**PROBLEM TO WORK ON:** Reproduce the entries below word for word, changing nothing.

**EXTRACTED MATERIAL:**

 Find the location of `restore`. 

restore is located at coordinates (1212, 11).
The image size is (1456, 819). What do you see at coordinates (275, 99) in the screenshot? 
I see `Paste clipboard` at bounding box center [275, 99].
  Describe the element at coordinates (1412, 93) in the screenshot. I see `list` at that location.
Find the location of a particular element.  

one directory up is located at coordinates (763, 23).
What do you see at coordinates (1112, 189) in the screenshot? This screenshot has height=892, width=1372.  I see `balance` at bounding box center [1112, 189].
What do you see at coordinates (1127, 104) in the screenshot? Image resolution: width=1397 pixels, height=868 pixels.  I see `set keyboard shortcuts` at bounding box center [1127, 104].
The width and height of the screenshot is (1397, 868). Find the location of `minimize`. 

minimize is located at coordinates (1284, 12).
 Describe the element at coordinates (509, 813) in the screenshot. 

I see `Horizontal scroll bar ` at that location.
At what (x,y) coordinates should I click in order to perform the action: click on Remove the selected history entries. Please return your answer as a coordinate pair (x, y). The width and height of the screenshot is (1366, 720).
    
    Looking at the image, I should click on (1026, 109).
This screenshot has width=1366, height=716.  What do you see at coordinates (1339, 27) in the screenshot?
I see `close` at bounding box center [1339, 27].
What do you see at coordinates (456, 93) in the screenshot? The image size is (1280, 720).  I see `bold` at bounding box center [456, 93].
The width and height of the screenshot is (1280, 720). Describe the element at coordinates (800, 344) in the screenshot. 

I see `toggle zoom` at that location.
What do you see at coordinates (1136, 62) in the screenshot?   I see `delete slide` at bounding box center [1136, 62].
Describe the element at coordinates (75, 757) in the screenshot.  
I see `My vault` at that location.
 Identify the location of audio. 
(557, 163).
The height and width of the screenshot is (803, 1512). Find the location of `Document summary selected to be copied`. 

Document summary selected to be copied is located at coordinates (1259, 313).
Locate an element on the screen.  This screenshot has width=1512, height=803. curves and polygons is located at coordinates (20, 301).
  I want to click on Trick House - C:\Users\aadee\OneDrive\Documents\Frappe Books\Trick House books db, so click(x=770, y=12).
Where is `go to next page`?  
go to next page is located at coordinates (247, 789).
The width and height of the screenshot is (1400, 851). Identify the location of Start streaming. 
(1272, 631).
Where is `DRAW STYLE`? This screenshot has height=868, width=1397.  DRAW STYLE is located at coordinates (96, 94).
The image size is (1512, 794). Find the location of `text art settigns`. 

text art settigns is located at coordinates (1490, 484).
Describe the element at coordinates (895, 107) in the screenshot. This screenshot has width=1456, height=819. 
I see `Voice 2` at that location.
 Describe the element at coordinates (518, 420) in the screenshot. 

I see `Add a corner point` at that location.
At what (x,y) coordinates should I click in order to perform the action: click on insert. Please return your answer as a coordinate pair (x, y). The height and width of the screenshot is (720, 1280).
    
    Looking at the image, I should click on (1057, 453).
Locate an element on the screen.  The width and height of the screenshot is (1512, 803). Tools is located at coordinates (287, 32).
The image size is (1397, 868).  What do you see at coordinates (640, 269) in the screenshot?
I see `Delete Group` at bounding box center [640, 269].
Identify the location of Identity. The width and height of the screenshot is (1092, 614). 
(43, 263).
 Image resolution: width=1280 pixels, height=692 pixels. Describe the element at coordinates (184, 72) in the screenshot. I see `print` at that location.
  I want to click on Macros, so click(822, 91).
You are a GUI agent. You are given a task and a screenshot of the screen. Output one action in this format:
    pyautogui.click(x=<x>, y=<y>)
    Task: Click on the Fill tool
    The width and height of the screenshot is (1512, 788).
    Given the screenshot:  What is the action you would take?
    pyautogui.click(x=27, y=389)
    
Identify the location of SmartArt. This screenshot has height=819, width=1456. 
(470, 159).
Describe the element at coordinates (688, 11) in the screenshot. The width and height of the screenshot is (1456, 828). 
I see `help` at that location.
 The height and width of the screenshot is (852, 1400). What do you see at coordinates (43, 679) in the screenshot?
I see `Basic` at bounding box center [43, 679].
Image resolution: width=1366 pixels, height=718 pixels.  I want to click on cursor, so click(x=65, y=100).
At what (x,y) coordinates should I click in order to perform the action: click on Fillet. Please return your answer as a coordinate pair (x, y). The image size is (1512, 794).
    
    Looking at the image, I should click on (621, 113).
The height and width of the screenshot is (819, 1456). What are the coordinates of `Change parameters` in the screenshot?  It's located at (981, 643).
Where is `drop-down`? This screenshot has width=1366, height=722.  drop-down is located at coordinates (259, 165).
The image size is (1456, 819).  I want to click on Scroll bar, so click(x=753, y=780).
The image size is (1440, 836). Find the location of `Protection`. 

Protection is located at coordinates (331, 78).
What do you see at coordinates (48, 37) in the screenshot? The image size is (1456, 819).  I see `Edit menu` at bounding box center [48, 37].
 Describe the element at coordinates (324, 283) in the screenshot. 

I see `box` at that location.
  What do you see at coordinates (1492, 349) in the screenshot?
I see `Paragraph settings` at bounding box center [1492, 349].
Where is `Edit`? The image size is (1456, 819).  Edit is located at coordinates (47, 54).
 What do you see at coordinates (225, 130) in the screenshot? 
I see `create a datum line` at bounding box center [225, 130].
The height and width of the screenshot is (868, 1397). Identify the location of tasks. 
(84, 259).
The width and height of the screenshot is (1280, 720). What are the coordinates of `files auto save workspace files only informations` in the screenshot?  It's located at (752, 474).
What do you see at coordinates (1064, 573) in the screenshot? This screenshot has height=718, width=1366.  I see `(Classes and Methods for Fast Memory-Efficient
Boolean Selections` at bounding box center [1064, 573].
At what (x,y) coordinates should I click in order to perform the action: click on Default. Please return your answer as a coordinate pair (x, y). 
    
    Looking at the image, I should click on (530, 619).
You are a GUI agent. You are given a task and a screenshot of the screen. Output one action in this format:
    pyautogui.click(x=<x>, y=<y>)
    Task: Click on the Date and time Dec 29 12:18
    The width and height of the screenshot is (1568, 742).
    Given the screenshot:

**RESPONSE BELOW:**
 Find the location of `restore`. 

restore is located at coordinates (1212, 11).
The image size is (1456, 819). What do you see at coordinates (275, 99) in the screenshot? 
I see `Paste clipboard` at bounding box center [275, 99].
  Describe the element at coordinates (1412, 93) in the screenshot. I see `list` at that location.
Find the location of a particular element.  

one directory up is located at coordinates (763, 23).
What do you see at coordinates (1112, 189) in the screenshot? This screenshot has height=892, width=1372.  I see `balance` at bounding box center [1112, 189].
What do you see at coordinates (1127, 104) in the screenshot? Image resolution: width=1397 pixels, height=868 pixels.  I see `set keyboard shortcuts` at bounding box center [1127, 104].
The width and height of the screenshot is (1397, 868). Find the location of `minimize`. 

minimize is located at coordinates (1284, 12).
 Describe the element at coordinates (509, 813) in the screenshot. 

I see `Horizontal scroll bar ` at that location.
At what (x,y) coordinates should I click in order to perform the action: click on Remove the selected history entries. Please return your answer as a coordinate pair (x, y). The width and height of the screenshot is (1366, 720).
    
    Looking at the image, I should click on (1026, 109).
This screenshot has width=1366, height=716.  What do you see at coordinates (1339, 27) in the screenshot?
I see `close` at bounding box center [1339, 27].
What do you see at coordinates (456, 93) in the screenshot? The image size is (1280, 720).  I see `bold` at bounding box center [456, 93].
The width and height of the screenshot is (1280, 720). Describe the element at coordinates (800, 344) in the screenshot. 

I see `toggle zoom` at that location.
What do you see at coordinates (1136, 62) in the screenshot?   I see `delete slide` at bounding box center [1136, 62].
Describe the element at coordinates (75, 757) in the screenshot.  
I see `My vault` at that location.
 Identify the location of audio. 
(557, 163).
The height and width of the screenshot is (803, 1512). Find the location of `Document summary selected to be copied`. 

Document summary selected to be copied is located at coordinates (1259, 313).
Locate an element on the screen.  This screenshot has width=1512, height=803. curves and polygons is located at coordinates (20, 301).
  I want to click on Trick House - C:\Users\aadee\OneDrive\Documents\Frappe Books\Trick House books db, so click(x=770, y=12).
Where is `go to next page`?  
go to next page is located at coordinates (247, 789).
The width and height of the screenshot is (1400, 851). Identify the location of Start streaming. 
(1272, 631).
Where is `DRAW STYLE`? This screenshot has height=868, width=1397.  DRAW STYLE is located at coordinates (96, 94).
The image size is (1512, 794). Find the location of `text art settigns`. 

text art settigns is located at coordinates (1490, 484).
Describe the element at coordinates (895, 107) in the screenshot. This screenshot has width=1456, height=819. 
I see `Voice 2` at that location.
 Describe the element at coordinates (518, 420) in the screenshot. 

I see `Add a corner point` at that location.
At what (x,y) coordinates should I click in order to perform the action: click on insert. Please return your answer as a coordinate pair (x, y). The height and width of the screenshot is (720, 1280).
    
    Looking at the image, I should click on (1057, 453).
Locate an element on the screen.  The width and height of the screenshot is (1512, 803). Tools is located at coordinates (287, 32).
The image size is (1397, 868).  What do you see at coordinates (640, 269) in the screenshot?
I see `Delete Group` at bounding box center [640, 269].
Identify the location of Identity. The width and height of the screenshot is (1092, 614). 
(43, 263).
 Image resolution: width=1280 pixels, height=692 pixels. Describe the element at coordinates (184, 72) in the screenshot. I see `print` at that location.
  I want to click on Macros, so click(822, 91).
You are a GUI agent. You are given a task and a screenshot of the screen. Output one action in this format:
    pyautogui.click(x=<x>, y=<y>)
    Task: Click on the Fill tool
    The width and height of the screenshot is (1512, 788).
    Given the screenshot:  What is the action you would take?
    pyautogui.click(x=27, y=389)
    
Identify the location of SmartArt. This screenshot has height=819, width=1456. 
(470, 159).
Describe the element at coordinates (688, 11) in the screenshot. The width and height of the screenshot is (1456, 828). 
I see `help` at that location.
 The height and width of the screenshot is (852, 1400). What do you see at coordinates (43, 679) in the screenshot?
I see `Basic` at bounding box center [43, 679].
Image resolution: width=1366 pixels, height=718 pixels.  I want to click on cursor, so click(x=65, y=100).
At what (x,y) coordinates should I click in order to perform the action: click on Fillet. Please return your answer as a coordinate pair (x, y). The image size is (1512, 794).
    
    Looking at the image, I should click on (621, 113).
The height and width of the screenshot is (819, 1456). What are the coordinates of `Change parameters` in the screenshot?  It's located at (981, 643).
Where is `drop-down`? This screenshot has width=1366, height=722.  drop-down is located at coordinates (259, 165).
The image size is (1456, 819).  I want to click on Scroll bar, so click(x=753, y=780).
The image size is (1440, 836). Find the location of `Protection`. 

Protection is located at coordinates (331, 78).
What do you see at coordinates (48, 37) in the screenshot? The image size is (1456, 819).  I see `Edit menu` at bounding box center [48, 37].
 Describe the element at coordinates (324, 283) in the screenshot. 

I see `box` at that location.
  What do you see at coordinates (1492, 349) in the screenshot?
I see `Paragraph settings` at bounding box center [1492, 349].
Where is `Edit`? The image size is (1456, 819).  Edit is located at coordinates (47, 54).
 What do you see at coordinates (225, 130) in the screenshot? 
I see `create a datum line` at bounding box center [225, 130].
The height and width of the screenshot is (868, 1397). Identify the location of tasks. 
(84, 259).
The width and height of the screenshot is (1280, 720). What are the coordinates of `files auto save workspace files only informations` in the screenshot?  It's located at (752, 474).
What do you see at coordinates (1064, 573) in the screenshot? This screenshot has height=718, width=1366.  I see `(Classes and Methods for Fast Memory-Efficient
Boolean Selections` at bounding box center [1064, 573].
At what (x,y) coordinates should I click in order to perform the action: click on Default. Please return your answer as a coordinate pair (x, y). 
    
    Looking at the image, I should click on (530, 619).
You are a GUI agent. You are given a task and a screenshot of the screen. Output one action in this format:
    pyautogui.click(x=<x>, y=<y>)
    Task: Click on the Date and time Dec 29 12:18
    The width and height of the screenshot is (1568, 742).
    Given the screenshot:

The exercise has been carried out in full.